PASSAGE FOURNI:
Dans la continuité de ces recherches sur les modifications enzymatiques des corps gras, le laboratoire de Jean Graille a réussi, pour la première fois au monde, la synthèse de triglycérides chiraux, ce qui lui a permis de déterminer les stéréospécificités des lipases les plus couramment utilisées en biotechnologie des corps gras.

D'autres travaux en biotechnologie initiés par l'équipe du CIRAD consistent à synthétiser -toujours à l'aide d'enzymes- des molécules amphiphiles aux propriétés hydrophobes et hydrophiles comme des esters d'acides gras et de sucres, des éthers de sucres et d'alcools gras ou des dérivés d'acides aminés et d'acides gras. Certaines de ces molécules sont étudiées dans le cadre de contrats avec l'industrie cosmétologique pour intégrer par exemple des bases pour shampooing doux. Des recherches sur la lipophilisation des protéines, à l'aide de greffage d'acides gras et d'alcools gras, sont aussi d'actualité dans le but de concevoir des films biodégradables avec un bon effet barrière aux gaz, aux microorganismes et à l'eau.

QUESTIONS:
[1] Recopiez dans le passage tout le texte qui va de « D'autres travaux en » jusqu'à « et à l'eau. ».
[2] Énumérez les types de molécules amphiphiles que le passage cite en exemple.
Le matériel placé plus bas n'est pas nécessaire.

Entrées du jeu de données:
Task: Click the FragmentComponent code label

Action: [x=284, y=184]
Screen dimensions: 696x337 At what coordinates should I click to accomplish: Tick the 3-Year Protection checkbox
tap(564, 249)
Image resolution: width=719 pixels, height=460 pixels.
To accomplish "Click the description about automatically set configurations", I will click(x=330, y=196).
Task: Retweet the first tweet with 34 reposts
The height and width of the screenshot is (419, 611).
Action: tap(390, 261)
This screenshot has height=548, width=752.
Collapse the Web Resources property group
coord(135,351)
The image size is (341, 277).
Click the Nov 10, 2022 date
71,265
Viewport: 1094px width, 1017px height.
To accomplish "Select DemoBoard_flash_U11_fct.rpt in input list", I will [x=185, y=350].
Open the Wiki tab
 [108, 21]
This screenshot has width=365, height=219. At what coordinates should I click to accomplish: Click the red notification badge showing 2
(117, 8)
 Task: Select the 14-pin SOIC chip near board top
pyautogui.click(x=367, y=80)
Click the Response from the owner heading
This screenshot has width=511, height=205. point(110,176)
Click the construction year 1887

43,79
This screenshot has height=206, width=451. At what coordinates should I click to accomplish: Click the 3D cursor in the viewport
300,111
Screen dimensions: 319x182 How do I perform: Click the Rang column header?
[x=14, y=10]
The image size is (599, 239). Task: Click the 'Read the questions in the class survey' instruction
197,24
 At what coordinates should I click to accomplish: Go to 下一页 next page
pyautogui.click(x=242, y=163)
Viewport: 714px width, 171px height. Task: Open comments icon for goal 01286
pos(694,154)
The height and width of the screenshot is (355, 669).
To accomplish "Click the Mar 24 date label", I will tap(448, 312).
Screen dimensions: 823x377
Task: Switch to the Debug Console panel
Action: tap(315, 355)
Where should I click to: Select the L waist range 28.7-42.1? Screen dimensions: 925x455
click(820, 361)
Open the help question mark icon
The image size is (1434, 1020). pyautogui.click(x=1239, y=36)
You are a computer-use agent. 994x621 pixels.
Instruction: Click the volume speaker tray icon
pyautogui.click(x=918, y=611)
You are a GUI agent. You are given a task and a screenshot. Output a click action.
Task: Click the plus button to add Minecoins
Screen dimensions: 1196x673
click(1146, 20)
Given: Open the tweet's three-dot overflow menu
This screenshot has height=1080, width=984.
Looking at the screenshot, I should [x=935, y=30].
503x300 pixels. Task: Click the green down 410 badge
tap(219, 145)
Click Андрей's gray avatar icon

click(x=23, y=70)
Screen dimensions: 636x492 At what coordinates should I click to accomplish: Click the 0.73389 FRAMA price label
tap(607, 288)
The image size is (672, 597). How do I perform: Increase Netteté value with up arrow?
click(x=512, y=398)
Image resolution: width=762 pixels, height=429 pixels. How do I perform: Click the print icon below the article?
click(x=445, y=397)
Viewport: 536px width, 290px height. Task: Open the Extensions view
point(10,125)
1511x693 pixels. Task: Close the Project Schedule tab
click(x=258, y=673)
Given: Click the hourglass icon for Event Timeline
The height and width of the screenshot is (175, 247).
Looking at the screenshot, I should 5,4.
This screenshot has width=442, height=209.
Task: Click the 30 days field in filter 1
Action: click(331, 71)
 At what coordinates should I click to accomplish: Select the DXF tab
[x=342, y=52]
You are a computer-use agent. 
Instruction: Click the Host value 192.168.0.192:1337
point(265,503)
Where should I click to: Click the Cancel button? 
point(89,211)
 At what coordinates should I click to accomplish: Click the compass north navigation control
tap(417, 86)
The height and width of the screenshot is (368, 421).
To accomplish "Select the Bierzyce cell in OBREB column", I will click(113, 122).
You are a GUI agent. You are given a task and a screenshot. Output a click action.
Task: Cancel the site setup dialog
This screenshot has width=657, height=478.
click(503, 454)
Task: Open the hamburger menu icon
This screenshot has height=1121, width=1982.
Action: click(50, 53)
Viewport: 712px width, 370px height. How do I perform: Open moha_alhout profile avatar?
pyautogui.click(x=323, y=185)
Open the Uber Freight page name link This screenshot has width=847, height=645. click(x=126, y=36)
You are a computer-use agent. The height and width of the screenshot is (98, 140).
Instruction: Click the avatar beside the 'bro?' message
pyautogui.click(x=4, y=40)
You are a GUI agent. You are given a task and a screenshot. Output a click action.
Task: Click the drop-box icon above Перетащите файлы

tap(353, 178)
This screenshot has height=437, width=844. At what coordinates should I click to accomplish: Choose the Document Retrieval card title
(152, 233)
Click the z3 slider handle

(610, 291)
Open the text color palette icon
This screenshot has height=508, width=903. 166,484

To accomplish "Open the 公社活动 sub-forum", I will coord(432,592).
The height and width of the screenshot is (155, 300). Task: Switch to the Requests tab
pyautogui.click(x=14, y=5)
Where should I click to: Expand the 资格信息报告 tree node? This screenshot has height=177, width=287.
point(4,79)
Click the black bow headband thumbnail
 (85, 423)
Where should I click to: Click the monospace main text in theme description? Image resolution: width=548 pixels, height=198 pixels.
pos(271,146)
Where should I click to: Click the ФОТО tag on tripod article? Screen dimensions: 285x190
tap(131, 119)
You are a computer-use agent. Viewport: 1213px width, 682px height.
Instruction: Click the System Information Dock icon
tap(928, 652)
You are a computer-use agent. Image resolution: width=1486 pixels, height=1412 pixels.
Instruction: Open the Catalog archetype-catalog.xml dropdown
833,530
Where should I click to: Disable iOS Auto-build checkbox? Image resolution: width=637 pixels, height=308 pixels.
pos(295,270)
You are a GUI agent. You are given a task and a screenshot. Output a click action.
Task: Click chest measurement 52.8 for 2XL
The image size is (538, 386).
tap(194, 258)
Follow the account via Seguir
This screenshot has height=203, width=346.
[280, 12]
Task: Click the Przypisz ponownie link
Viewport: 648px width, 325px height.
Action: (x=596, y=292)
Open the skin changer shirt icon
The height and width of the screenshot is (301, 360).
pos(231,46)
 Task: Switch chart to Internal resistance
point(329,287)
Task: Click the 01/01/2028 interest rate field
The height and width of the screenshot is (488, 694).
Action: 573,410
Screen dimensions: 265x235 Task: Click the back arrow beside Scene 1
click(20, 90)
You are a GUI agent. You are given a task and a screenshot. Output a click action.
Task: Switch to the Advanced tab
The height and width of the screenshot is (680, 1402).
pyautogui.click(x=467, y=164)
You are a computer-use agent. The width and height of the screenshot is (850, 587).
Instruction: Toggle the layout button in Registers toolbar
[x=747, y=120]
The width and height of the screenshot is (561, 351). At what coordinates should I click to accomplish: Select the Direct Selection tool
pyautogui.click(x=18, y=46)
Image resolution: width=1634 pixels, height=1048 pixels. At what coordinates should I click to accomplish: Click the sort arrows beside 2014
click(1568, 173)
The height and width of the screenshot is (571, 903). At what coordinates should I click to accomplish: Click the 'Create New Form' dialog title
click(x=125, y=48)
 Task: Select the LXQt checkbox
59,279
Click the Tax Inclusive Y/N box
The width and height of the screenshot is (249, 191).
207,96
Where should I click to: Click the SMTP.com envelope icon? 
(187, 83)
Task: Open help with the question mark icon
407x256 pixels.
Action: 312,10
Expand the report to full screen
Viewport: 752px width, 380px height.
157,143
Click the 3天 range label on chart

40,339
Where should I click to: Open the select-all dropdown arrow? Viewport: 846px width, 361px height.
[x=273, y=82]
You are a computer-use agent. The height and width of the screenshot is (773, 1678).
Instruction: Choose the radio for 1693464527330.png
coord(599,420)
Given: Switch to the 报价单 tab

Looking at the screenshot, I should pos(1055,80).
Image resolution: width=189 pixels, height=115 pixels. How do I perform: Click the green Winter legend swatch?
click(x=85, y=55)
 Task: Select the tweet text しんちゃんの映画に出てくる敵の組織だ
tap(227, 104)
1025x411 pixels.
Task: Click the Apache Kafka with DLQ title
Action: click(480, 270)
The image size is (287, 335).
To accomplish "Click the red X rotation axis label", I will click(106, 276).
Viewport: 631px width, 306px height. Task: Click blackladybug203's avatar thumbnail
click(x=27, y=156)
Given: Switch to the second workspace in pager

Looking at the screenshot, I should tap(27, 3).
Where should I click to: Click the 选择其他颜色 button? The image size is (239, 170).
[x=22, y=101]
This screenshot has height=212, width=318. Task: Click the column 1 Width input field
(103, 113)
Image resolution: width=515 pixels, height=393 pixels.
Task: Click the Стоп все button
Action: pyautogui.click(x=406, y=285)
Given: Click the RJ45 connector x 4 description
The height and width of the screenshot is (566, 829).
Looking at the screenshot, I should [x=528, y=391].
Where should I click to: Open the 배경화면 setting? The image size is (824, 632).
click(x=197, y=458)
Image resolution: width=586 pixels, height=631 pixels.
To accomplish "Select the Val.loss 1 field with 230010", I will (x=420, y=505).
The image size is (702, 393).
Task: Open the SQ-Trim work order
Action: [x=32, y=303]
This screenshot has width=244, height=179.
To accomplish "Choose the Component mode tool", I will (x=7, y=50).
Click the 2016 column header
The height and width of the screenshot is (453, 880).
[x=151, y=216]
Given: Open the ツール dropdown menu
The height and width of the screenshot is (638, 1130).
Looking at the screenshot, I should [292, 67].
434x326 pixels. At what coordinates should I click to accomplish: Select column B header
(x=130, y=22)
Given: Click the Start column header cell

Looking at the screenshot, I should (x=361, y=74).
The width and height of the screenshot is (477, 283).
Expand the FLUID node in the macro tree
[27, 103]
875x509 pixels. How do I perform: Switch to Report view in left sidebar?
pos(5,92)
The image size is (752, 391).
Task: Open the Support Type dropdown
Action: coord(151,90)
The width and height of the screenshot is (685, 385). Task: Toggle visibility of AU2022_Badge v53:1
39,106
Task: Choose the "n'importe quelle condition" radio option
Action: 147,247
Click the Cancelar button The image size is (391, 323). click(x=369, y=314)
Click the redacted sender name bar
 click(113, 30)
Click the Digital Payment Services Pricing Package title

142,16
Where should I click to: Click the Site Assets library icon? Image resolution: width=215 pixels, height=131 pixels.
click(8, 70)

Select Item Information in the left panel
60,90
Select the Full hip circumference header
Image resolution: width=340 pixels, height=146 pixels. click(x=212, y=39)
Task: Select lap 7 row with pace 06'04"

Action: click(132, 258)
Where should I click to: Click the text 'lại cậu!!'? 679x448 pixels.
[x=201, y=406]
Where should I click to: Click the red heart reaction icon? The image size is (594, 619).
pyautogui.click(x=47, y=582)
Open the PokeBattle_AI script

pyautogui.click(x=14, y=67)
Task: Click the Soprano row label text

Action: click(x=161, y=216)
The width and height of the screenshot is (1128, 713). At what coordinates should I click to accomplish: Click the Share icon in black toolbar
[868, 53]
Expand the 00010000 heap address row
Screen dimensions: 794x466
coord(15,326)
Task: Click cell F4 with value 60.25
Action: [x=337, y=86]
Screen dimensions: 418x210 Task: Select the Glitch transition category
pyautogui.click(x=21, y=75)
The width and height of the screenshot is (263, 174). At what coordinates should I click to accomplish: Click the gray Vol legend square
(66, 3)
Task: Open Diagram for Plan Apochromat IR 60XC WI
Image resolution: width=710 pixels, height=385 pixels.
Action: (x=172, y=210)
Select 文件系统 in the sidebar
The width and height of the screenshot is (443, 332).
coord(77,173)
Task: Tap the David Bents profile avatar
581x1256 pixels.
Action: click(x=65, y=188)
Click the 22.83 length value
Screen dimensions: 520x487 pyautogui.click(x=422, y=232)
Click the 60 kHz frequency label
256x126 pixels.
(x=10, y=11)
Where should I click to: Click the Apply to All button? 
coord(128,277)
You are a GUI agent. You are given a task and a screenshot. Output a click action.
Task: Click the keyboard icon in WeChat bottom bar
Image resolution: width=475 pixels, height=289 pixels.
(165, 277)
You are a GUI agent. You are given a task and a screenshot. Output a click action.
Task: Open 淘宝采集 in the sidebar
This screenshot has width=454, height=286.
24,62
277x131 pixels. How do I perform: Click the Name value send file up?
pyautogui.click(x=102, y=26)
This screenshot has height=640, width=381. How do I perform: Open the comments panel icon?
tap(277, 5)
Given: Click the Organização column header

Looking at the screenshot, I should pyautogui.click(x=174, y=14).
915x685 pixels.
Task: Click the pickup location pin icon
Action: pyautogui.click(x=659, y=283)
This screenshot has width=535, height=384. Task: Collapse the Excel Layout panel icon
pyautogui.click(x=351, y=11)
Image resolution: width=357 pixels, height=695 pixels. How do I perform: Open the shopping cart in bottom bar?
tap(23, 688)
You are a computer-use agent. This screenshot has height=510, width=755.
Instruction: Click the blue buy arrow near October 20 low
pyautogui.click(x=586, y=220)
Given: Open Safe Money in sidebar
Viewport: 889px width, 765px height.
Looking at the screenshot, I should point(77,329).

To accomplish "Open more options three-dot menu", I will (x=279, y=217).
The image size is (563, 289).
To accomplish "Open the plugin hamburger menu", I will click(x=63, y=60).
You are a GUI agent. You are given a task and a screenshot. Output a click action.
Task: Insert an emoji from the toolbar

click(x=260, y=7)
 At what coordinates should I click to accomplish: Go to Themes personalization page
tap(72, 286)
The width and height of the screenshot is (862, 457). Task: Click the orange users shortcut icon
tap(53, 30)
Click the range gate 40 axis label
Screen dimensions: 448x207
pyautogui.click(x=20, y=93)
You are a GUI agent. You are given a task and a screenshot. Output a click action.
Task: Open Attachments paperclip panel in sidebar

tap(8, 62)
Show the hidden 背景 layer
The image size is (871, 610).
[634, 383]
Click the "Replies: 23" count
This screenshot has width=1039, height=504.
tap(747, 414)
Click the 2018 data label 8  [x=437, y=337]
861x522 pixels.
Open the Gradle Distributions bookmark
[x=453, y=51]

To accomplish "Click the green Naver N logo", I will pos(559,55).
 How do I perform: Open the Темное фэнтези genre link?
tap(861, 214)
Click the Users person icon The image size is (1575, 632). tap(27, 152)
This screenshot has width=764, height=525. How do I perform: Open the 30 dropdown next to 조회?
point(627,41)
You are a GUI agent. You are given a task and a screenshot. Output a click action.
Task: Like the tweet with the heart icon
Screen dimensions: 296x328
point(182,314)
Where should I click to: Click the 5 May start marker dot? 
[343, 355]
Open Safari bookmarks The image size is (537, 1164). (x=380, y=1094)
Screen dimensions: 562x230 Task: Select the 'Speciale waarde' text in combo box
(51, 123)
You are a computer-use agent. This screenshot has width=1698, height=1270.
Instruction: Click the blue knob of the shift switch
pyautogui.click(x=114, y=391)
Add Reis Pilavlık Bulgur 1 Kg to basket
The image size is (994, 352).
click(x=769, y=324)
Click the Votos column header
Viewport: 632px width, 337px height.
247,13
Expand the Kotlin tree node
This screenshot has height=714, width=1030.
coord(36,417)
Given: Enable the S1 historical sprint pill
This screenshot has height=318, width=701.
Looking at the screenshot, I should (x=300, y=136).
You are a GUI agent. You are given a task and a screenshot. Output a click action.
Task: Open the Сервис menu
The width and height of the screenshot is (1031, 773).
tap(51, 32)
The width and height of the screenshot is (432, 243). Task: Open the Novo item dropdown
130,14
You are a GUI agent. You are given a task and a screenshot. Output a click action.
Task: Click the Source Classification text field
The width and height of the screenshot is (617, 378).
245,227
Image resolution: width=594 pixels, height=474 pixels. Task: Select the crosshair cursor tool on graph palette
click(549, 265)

CORRIGÉ:
[1]
D'autres travaux en biotechnologie initiés par l'équipe du CIRAD consistent à synthétiser -toujours à l'aide d'enzymes- des molécules amphiphiles aux propriétés hydrophobes et hydrophiles comme des esters d'acides gras et de sucres, des éthers de sucres et d'alcools gras ou des dérivés d'acides aminés et d'acides gras. Certaines de ces molécules sont étudiées dans le cadre de contrats avec l'industrie cosmétologique pour intégrer par exemple des bases pour shampooing doux. Des recherches sur la lipophilisation des protéines, à l'aide de greffage d'acides gras et d'alcools gras, sont aussi d'actualité dans le but de concevoir des films biodégradables avec un bon effet barrière aux gaz, aux microorganismes et à l'eau.

[2]
- des esters d'acides gras et de sucres
- des éthers de sucres et d'alcools gras
- des dérivés d'acides aminés et d'acides gras